Wednesday, February 11, 2009

UK: News - Ann Cleeves's Vera Stanhope on TV?


I was delighted to discover today there is a strong possibility that the Vera Stanhope novels of Ann Cleeves might be televised, beginning with Hidden Depths (See here for more about Vera and the location of the stories.) There's more information about the possible ITV production in Ann Cleeves's web diary - apparently the scriptwriter has been up to Northumberland to look round 'Vera-land' and his on his second draft.

In the light of my previous post on the Shetland Isles I must also be sure to look out for Ann's short story, to be broadcast in the 3.30pm story slot on Radio 4 in April, set in Shetland and featuring Detective Jimmy Perez. There's also a link on her website to an interview about Red Bones, the third in the Shetland Quartet, which is published next week.

This is all excellent news. I wonder who will be cast as Vera? I've put some suggestions in the poll to the right - if you've got other ideas, please post them below!

Saturday, January 17, 2009

Northumberland: Ann Cleeves and the Vera Stanhope books.

The windswept coastal villages and rolling moors of Northumberland are the settings for Ann Cleeves's three novels featuring Detective Inspector Vera Stanhope, first introduced in The Crow Trap (1999).

In this book three women, all of them with secrets, come together in an isolated cottage in the Northumberland National Park to undertake an environmental survey. But after two sudden deaths it is up to Stanhope to untangle the mysteries they would rather keep hidden. Big, brisk but basically kindly and with a reputation for eccentricity, Stanhope gets results through dogged persistence coupled with a wise intelligence and the ability to see unexpected connections. She hides her decisive mind behind a lugubrious and down-to-earth exterior. The location for this story – Baikie's Cottage – is based on a settlement called Threestone Burns, right up in the hills of the national park.

The second in the series, Telling Tales (2005), sees Stanhope seconded to South Yorkshire to investigate an apparent miscarriage of justice, but she returns to her cottage in the Northumberland hills for Hidden Depths (2007). Cleeves's mastery of shifting persepective is particularly evidenced in this finely crafted tale. The investigation revolves around a series of bodies discovered drowned surrounded by flowers like pre-Raphaelite figures, and a group of four men bound by the ties of old friendship.

Seaton, where much of the novel is set, is based on Holywell, near Whitley Bay in Northumberland. Deepden, where one of the bodies is discovered, is a fictional village up the coast is somewhere on the wide sweep of Druridge Bay. Hidden Depths is an intriguing and beautifully crafted story, and Stanhope is a strong and interesting detective.

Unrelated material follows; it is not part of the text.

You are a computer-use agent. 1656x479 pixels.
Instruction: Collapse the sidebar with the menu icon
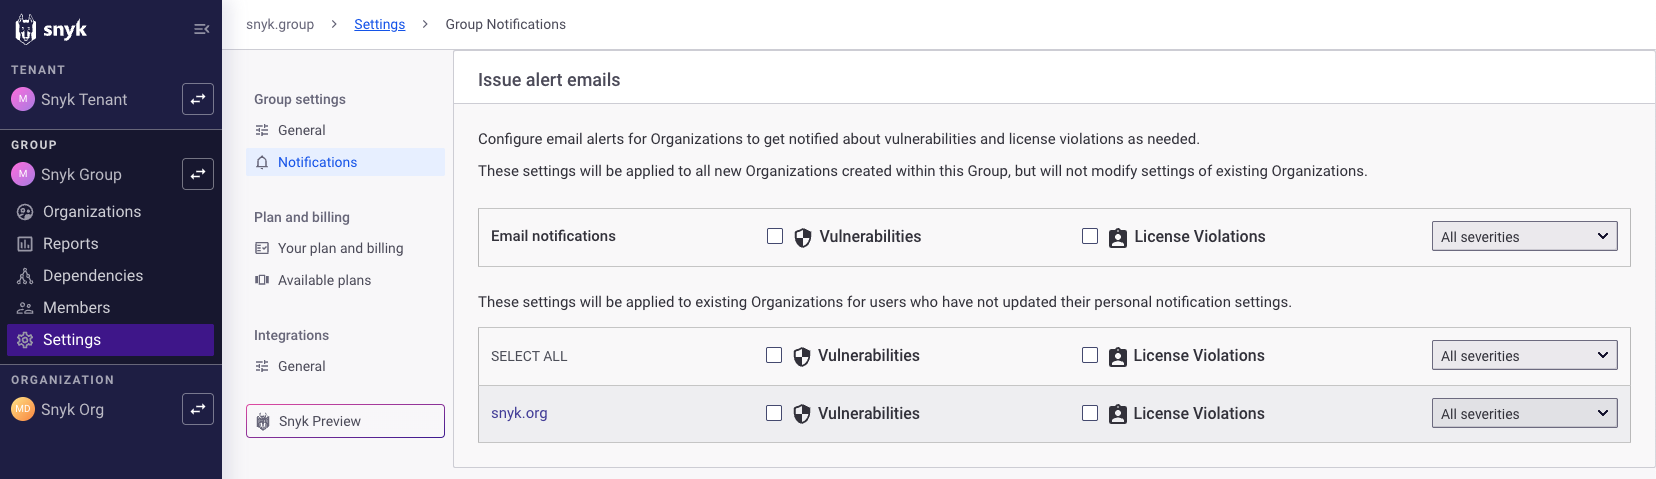(201, 29)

Although I am enjoying very much Cleeves's latest Shetland Quartet series, I hope we haven't seen the last of Vera Stanhope!






Tuesday, October 07, 2008

Northumberland stands in for Peak District & East Anglia: "Place Of Execution" by Val McDermid

Val McDermid's "A Place of Execution" - the first of her novels I ever read, nearly ten years ago - has been powerfully brought to life for ITV, starring Juliet Stevenson and Lee Ingleby.

The echoes of the Moors Murders, present in the novel, are absent in this dramatisation, and the location has mysteriously moved from the Peak District in Derbyshire to Northumberland, but nevertheless this is a compelling piece of drama.

Interestingly, Lee Ingleby also stars in another transplanted crime drama set in the 1960's - BBC's 'George Gently' series, based on the books by Alan Hunter. Norwich author Hunter set his many George Gently stories mainly in his home region of East Anglia, but for reasons best known to themselves the BBC located the stories several hundred miles north in Northumberland, and Lee Ingleby stars as Gently's brash sidekick DS John Bacchus. Ironically, the star of the show, Martin Shaw, is now based in Norfolk.